Hiss had made himself into a very different man than the one Chambers had known. He was a rising star now, brilliant and respected. That memory of a closeness between the vulnerable, awkward people they’d been was still with them, a delicate, embarrassing bond unwillingly shared. I was slowly, publicly dragging him out of that lie and he’d rather perjure himself before a grand jury than admit to being the man who was friends with Chambers long ago in a walk-up apartment on P Street. I was spending taxpayer money excavating the ruins of a friendship that had ended a decade ago just so I could stay alive politically, and Hiss knew it.
Hiss made his closing remarks while glaring at me with a sad contempt. I didn’t even have the heart to glare back. Instead, I looked past him to see the tall, dark-suited man again standing at the back of the hearing room. He’d been there all day. Not watching Hiss at all. He’d been watching me.
Chapter Five
August 1948
Over the next few days Hiss showed the world how he was going to beat me. He was blazingly articulate, dignified, and kept a sharp eye on the mood of the room. He knew this wasn’t a legal trial but a testing of the political waters. He didn’t need to prove anything, only stay in the ring long enough for the press to get bored. I sat with Pat every night, going over the facts, talking about the performance, looking for the angle.
Another long afternoon ended with yet another round of yes
-you-did-no-I-didn’t, and I followed the crowd out into the Commodore’s lobby, which was full of reporters and assorted hangers-on. I was shuffling through, nodding to well-wishers, when I saw Alger Hiss in angry conversation with a small, dark-haired woman. She laughed and he turned to go, brushing right past me.
I’d expected him to be holding forth to reporters, taking advantage of the day’s rhetorical gains, as he’d done on previous days. Instead he was almost shoving his way through the crowd, his features rigid in what looked for all the world like panic. I watched him cut through the mob, walking straight-backed and serious. On an impulse, I fell in behind him.
“Mr. Nixon? Mr. Nixon?” a man called after me. Tall, with a long face; it was the man who’d stood at the back of the hearing room. A reporter? I quickened my pace, keeping Hiss in view. I followed him out the door, expecting to see him hail a cab, but instead he rounded the corner and turned uptown. I knew he lived in far-off downtown. Where was he going?
There were a hundred reasonable answers—a doctor’s appointment, a drink with friends. I should have let him go but I couldn’t. I wanted to know what sort of person had been glaring at me across a room. I wanted to know, once and for all, if I was persecuting an honest man or a traitor.
He stopped abruptly, so much so that a large woman behind him almost walked into him.
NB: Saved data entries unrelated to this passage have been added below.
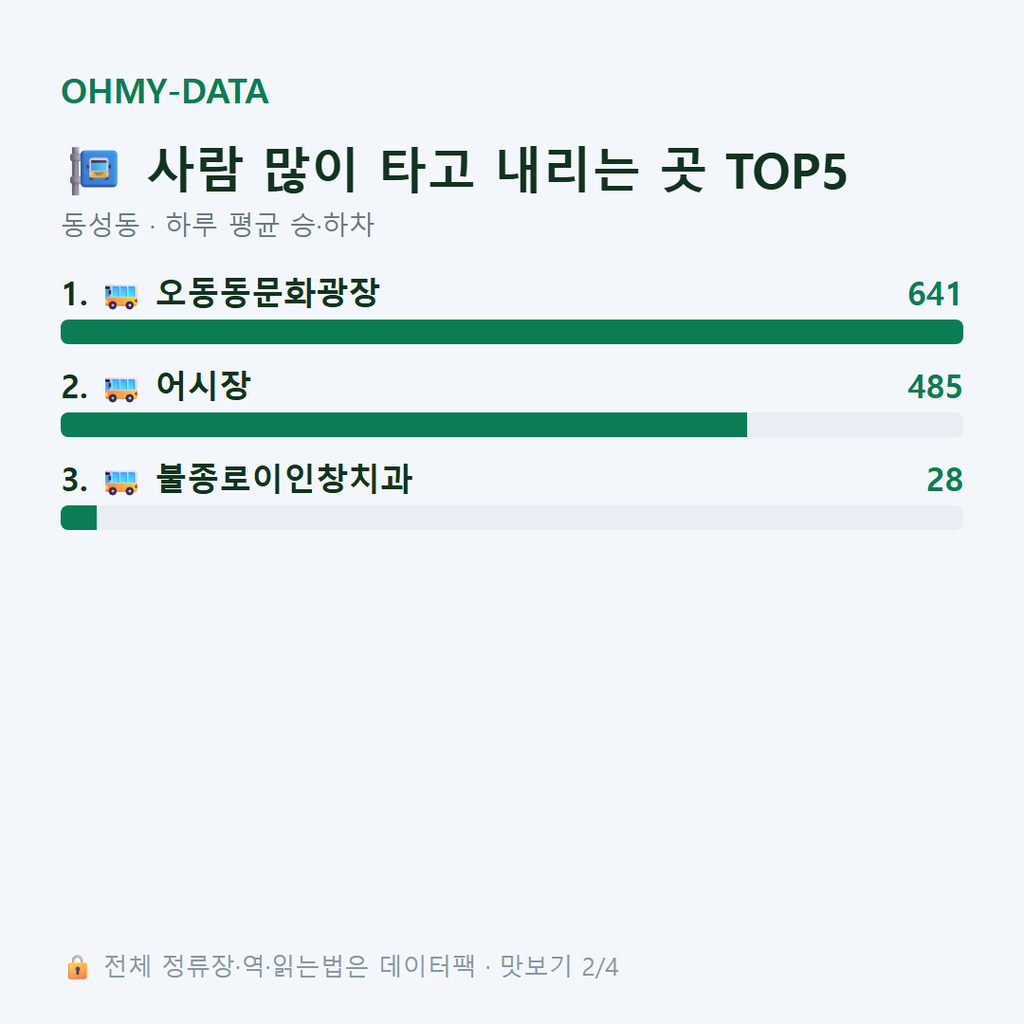Select the 오동동문화광장 stop name
Viewport: 1024px width, 1024px height.
click(268, 293)
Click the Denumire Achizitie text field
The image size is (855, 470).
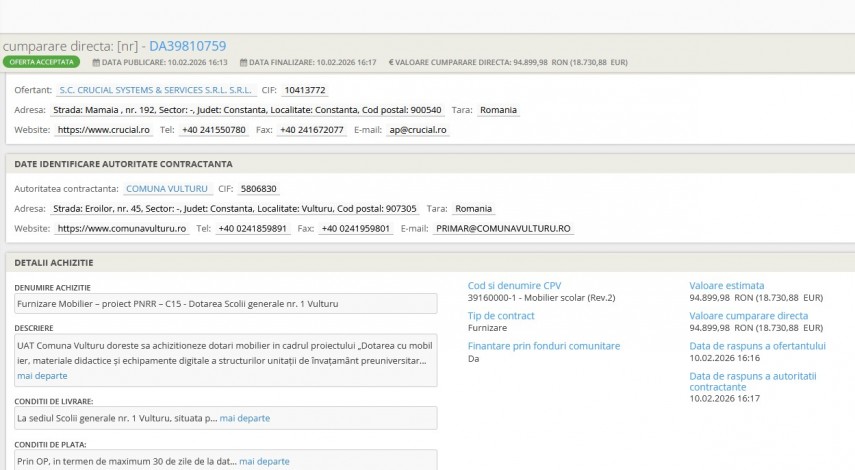tap(225, 302)
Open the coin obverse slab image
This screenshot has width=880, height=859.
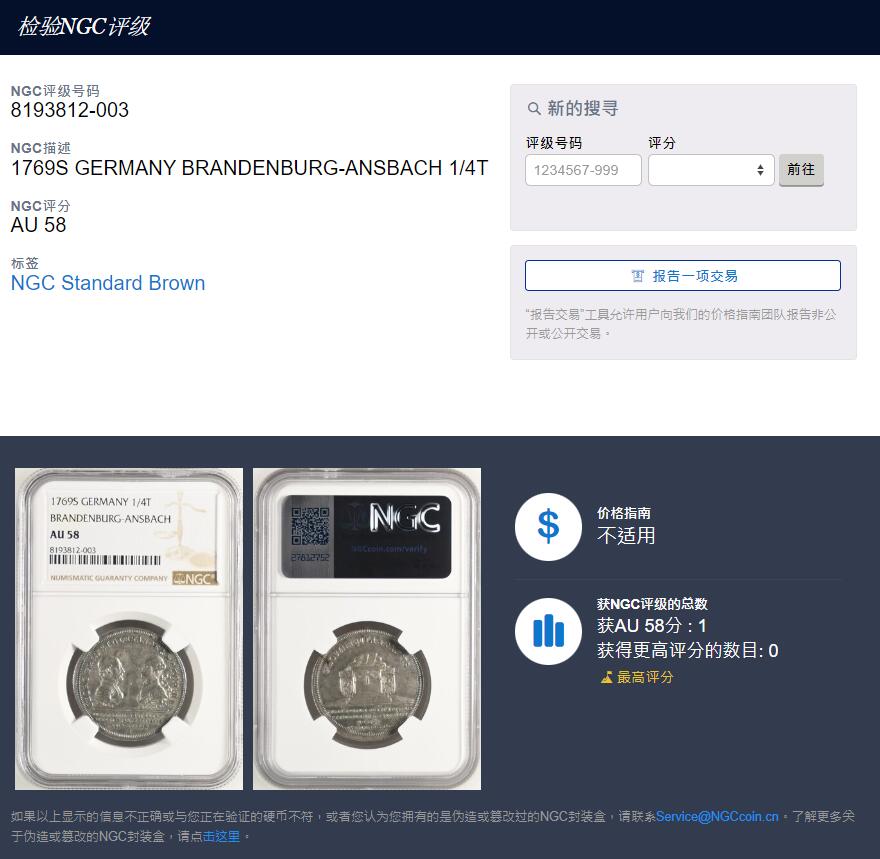coord(129,628)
He studied a window display with what seemed like unnatural attentiveness. What was he looking at? Flustered, I stopped where I was and did the same a block behind him. A women’s shoe store, as luck would have it. How did they walk in those things? I glanced ahead just as he glanced back, and our eyes seemed to meet, but his face registered no recognition. In another minute he moved on. I passed the window he’d been looking at—a florist?